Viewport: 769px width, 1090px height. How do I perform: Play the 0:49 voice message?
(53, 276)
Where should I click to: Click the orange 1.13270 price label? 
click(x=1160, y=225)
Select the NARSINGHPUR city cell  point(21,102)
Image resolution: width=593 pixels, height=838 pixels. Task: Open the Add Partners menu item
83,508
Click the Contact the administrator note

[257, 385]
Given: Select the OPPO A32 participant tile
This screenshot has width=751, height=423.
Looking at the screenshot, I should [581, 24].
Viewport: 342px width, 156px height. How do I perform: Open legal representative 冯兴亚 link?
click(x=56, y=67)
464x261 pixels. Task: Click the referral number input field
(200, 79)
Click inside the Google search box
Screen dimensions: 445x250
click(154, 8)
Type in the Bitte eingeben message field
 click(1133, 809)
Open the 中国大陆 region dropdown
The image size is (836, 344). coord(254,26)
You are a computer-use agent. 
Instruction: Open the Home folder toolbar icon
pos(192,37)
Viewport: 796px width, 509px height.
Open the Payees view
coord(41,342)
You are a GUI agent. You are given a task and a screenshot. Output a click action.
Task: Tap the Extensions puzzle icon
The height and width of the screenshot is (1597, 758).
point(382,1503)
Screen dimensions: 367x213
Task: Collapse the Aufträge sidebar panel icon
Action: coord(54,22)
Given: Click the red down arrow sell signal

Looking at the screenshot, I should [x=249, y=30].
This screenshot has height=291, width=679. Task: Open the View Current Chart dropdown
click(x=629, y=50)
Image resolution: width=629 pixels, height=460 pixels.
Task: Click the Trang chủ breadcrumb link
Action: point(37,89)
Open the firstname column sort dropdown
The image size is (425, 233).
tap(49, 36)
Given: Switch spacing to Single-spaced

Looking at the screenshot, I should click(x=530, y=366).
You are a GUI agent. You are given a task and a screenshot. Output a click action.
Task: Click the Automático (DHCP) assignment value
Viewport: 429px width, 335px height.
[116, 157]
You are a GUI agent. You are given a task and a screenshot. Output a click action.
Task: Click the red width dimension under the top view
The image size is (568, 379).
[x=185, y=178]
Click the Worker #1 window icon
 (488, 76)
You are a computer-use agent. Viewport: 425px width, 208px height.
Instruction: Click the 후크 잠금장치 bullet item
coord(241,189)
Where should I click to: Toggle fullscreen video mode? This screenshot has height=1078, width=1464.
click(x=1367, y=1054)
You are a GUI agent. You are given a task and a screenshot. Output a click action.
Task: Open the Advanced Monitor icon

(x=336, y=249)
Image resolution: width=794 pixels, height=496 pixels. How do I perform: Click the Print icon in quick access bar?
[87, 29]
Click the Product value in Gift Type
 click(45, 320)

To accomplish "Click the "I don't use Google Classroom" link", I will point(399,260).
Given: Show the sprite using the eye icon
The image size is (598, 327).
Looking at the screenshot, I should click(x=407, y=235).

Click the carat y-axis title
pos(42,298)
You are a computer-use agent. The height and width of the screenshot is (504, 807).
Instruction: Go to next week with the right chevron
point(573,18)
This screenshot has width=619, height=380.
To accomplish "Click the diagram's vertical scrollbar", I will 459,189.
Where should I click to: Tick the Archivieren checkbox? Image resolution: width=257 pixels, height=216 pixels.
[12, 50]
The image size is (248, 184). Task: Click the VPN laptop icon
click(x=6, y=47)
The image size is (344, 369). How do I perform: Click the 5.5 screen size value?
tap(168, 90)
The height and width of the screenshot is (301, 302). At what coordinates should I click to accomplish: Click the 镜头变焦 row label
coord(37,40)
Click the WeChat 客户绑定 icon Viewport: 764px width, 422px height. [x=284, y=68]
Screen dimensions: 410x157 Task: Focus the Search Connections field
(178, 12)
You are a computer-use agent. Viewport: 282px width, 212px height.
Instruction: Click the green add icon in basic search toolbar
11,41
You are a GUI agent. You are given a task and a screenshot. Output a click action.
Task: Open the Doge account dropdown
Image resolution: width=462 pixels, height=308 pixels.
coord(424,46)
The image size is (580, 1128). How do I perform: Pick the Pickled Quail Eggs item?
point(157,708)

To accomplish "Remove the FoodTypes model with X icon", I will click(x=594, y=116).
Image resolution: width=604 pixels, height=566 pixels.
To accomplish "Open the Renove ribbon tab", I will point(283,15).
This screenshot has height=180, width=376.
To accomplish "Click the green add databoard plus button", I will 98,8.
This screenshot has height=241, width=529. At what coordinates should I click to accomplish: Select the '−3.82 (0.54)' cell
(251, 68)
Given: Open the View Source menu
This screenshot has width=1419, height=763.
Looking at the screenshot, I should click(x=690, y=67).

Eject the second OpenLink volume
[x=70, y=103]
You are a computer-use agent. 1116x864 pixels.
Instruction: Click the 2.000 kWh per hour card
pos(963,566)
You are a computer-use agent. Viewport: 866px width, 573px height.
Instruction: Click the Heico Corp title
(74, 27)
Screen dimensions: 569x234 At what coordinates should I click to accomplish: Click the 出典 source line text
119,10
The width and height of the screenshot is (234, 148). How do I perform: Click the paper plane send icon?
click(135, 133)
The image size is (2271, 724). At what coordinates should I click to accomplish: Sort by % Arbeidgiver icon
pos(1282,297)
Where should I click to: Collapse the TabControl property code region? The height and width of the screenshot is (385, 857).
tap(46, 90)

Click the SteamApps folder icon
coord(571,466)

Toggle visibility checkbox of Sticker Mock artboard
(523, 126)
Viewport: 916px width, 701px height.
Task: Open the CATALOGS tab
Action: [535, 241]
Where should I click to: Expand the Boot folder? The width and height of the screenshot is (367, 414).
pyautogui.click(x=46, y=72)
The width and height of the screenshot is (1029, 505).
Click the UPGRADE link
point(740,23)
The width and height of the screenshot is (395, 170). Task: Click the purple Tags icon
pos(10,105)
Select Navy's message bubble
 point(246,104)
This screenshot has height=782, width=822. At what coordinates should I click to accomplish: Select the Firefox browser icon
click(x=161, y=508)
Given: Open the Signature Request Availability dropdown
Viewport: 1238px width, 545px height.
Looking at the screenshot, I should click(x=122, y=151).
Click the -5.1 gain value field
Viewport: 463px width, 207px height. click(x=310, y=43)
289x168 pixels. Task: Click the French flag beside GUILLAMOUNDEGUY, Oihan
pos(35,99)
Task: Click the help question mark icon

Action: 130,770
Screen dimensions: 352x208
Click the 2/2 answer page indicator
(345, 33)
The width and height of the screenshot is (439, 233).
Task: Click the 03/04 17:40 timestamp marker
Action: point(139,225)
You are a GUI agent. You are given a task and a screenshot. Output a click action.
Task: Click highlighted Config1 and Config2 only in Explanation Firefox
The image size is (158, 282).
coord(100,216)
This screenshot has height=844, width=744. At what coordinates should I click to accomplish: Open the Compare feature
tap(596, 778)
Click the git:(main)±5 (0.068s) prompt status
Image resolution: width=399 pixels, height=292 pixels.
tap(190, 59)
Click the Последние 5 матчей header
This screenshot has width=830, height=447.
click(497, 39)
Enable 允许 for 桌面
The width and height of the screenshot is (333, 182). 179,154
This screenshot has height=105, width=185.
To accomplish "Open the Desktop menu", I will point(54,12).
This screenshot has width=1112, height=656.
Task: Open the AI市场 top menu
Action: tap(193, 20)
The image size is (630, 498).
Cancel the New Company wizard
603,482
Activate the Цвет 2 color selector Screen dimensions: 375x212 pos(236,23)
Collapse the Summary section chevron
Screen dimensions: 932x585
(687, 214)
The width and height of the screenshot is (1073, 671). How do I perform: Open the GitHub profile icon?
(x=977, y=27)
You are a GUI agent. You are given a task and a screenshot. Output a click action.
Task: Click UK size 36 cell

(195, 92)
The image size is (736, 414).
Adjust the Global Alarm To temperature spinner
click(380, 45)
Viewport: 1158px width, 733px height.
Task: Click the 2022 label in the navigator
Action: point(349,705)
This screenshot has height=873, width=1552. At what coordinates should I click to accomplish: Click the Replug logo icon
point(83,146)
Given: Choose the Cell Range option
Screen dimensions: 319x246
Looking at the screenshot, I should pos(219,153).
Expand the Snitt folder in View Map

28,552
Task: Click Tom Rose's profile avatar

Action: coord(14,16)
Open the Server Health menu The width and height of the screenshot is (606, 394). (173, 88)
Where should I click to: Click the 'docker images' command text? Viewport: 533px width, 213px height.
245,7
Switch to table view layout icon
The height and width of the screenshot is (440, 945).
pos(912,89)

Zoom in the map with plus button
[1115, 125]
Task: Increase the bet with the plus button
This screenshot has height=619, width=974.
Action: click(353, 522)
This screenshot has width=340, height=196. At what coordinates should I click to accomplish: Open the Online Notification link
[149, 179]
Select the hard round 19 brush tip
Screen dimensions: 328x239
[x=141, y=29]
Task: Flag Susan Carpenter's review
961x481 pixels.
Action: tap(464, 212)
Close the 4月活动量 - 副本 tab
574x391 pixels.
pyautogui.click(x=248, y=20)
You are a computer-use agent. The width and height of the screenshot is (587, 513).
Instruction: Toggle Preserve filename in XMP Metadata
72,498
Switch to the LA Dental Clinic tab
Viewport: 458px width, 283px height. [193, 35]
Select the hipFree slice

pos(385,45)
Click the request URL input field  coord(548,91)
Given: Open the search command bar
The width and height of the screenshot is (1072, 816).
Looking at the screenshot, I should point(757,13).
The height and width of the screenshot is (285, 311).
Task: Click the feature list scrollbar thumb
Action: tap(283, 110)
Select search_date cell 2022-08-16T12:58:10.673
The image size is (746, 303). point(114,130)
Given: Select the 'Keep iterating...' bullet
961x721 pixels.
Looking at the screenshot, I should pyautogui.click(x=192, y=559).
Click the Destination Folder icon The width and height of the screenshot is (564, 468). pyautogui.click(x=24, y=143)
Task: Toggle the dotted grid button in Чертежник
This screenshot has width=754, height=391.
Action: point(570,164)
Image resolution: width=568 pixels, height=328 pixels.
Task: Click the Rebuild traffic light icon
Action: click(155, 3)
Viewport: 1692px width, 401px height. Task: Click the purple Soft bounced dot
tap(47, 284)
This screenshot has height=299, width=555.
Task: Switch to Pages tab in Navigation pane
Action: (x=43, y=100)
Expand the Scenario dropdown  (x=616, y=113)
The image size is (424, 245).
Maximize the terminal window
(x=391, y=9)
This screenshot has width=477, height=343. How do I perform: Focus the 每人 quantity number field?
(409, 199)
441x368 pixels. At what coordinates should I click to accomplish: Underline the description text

+-------+

Your instructions. Could you transcribe the entries above word for word, from the line with "You are a computer-use agent. Viewport: 866px" down to the line with "Screen dimensions: 352x208", keeping both?

Your solution.
You are a computer-use agent. Viewport: 866px width, 573px height.
Instruction: Click the Heico Corp title
(74, 27)
Screen dimensions: 569x234 At what coordinates should I click to accomplish: Click the 出典 source line text
119,10
The width and height of the screenshot is (234, 148). How do I perform: Click the paper plane send icon?
click(135, 133)
The image size is (2271, 724). At what coordinates should I click to accomplish: Sort by % Arbeidgiver icon
pos(1282,297)
Where should I click to: Collapse the TabControl property code region? The height and width of the screenshot is (385, 857).
tap(46, 90)

Click the SteamApps folder icon
coord(571,466)

Toggle visibility checkbox of Sticker Mock artboard
(523, 126)
Viewport: 916px width, 701px height.
Task: Open the CATALOGS tab
Action: [535, 241]
Where should I click to: Expand the Boot folder? The width and height of the screenshot is (367, 414).
pyautogui.click(x=46, y=72)
The width and height of the screenshot is (1029, 505).
Click the UPGRADE link
point(740,23)
The width and height of the screenshot is (395, 170). Task: Click the purple Tags icon
pos(10,105)
Select Navy's message bubble
 point(246,104)
This screenshot has height=782, width=822. At what coordinates should I click to accomplish: Select the Firefox browser icon
click(x=161, y=508)
Given: Open the Signature Request Availability dropdown
Viewport: 1238px width, 545px height.
Looking at the screenshot, I should click(x=122, y=151).
Click the -5.1 gain value field
Viewport: 463px width, 207px height. click(x=310, y=43)
289x168 pixels. Task: Click the French flag beside GUILLAMOUNDEGUY, Oihan
pos(35,99)
Task: Click the help question mark icon

Action: 130,770
Screen dimensions: 352x208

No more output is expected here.